>> Begin ENTRIES SHOWN

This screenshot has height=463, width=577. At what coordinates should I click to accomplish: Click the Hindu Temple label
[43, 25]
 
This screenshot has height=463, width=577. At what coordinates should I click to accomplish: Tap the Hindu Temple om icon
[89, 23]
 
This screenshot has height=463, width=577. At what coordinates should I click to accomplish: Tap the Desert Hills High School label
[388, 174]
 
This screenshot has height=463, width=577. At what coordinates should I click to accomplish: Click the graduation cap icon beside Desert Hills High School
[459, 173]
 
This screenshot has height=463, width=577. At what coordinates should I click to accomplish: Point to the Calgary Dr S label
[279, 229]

>> End ENTRIES SHOWN

# PROMPT:
Copy out every line above that contains the word "Desert", matching its case exactly.

# FINISHED TASK:
This screenshot has height=463, width=577. At what coordinates should I click to accomplish: Tap the Desert Hills High School label
This screenshot has height=463, width=577. At what coordinates should I click to accomplish: Click the graduation cap icon beside Desert Hills High School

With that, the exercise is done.